Whilst you are right/fine to be thinking about nutrition and the actual foaling - all I’m trying to highlight is don’t overlook the logistics.

You really do need to do your utmost to be able to reliably catch/contain the mare. You need to consider how to move them undercover if needed. Do you have stabling / shelter? What if the weather is horrific (new foals aren’t that waterproof!)? What if there is a complication with either mare or foal that means you need vet intervention?

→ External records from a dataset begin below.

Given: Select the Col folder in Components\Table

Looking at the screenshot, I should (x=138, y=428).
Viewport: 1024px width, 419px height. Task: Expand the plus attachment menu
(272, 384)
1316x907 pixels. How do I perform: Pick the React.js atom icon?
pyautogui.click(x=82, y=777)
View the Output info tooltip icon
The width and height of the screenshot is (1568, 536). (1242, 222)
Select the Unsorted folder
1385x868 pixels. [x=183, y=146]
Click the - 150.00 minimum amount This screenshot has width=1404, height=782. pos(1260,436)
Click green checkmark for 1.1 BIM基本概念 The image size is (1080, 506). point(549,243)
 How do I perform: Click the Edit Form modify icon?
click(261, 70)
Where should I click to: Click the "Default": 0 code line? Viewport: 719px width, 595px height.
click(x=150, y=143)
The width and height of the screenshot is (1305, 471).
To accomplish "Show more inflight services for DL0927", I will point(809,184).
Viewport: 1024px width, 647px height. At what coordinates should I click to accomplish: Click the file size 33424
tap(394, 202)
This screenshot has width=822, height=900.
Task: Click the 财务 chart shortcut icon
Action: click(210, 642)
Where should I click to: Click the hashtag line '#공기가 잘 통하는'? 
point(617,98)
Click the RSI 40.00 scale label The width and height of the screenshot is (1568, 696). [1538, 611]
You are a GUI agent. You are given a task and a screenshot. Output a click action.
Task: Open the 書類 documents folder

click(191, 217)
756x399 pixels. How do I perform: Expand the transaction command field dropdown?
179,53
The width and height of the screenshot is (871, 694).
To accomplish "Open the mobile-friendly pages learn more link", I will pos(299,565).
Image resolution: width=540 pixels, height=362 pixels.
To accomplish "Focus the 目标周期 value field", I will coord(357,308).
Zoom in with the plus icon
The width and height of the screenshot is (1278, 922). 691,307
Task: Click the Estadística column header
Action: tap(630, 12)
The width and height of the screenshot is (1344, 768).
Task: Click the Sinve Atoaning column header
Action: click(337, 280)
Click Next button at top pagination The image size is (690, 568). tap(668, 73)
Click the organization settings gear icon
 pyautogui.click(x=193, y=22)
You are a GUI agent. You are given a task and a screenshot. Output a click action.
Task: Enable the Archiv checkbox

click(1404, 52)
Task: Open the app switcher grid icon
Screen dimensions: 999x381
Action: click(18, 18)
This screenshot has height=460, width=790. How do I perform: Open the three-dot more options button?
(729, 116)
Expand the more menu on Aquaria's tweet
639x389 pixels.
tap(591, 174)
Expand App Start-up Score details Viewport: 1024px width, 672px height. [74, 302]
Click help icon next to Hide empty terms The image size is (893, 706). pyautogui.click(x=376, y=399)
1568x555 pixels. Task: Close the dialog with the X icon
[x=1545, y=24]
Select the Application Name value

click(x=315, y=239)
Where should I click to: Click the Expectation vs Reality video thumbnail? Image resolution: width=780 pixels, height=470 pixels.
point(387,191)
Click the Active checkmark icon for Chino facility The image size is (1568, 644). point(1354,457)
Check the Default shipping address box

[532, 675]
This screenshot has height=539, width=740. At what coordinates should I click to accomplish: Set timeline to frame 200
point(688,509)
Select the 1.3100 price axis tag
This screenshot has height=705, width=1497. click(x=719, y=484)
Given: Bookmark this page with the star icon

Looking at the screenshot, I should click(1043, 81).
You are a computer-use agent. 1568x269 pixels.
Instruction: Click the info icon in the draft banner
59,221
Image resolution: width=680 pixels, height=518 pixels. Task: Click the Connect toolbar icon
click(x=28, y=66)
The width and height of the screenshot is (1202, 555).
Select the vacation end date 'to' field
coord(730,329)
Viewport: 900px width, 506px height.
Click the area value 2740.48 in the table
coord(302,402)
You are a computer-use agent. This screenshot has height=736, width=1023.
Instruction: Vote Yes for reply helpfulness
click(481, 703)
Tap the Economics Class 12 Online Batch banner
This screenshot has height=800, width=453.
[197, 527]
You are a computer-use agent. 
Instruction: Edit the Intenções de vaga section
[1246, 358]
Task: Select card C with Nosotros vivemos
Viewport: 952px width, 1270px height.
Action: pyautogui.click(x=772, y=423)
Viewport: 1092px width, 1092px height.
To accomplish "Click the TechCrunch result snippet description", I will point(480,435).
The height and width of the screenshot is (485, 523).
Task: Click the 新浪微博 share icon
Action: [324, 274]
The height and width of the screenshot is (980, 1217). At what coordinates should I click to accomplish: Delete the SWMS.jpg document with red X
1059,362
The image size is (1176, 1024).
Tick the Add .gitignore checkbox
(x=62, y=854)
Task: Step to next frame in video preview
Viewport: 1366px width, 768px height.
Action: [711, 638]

If the mare gets onto a paddock with grass before you get on top of her she has very little incentive to come to you (unlike now where she is sufficiently hungry!)
		
Click to expand...

Bless her, if she is 2 or thereabouts, she will still be growing, also?


----------



## Orangehorse (19 May 2021)

Hope everything goes well, but please be prepared with a list of telephone numbers for an emergency.  
Foaling should be quite quick, so if they are being slow and struggling it is a vet job.  In my vet's surgery a foaling mare is top of the list for priority emergency.  I would have a word with your vet to ask about how long it should take and when to get help if necessary.

One person who had bred lots of foals said that she always put a headcollar on one end and an enema at the other!
Leather foal slip so it would break, synthetic headcollars do not break which can be disastrous.

Native ponies are pretty tough though, I really hope it all goes well and you end up with a lovely foal.


----------



## meleeka (19 May 2021)

ooh I love these threads.  

Please do keep us updated (do you have an idea of who the dad could be?)


----------



## maya2008 (20 May 2021)

Orangehorse said:



			Hope everything goes well, but please be prepared with a list of telephone numbers for an emergency.
Foaling should be quite quick, so if they are being slow and struggling it is a vet job.  In my vet's surgery a foaling mare is top of the list for priority emergency.  I would have a word with your vet to ask about how long it should take and when to get help if necessary.


Leather foal slip so it would break, synthetic headcollars do not break which can be disastrous.
		
Click to expand...

Telephone numbers = vet, right?

I am guessing a leather foal slip for a foal of unknown origin being born to an 11.2hh mare would be… small size, mini size? Vet said size of foal is determined by the dam (who will eventually be about 12.2hh I would guess).

She trusts my husband most. If she goes into labour, he will stand the best chance of helping her. We were imagining that call to work if needed - ‘I need to take the day off because my pony is having a baby’…wonder how that would go down?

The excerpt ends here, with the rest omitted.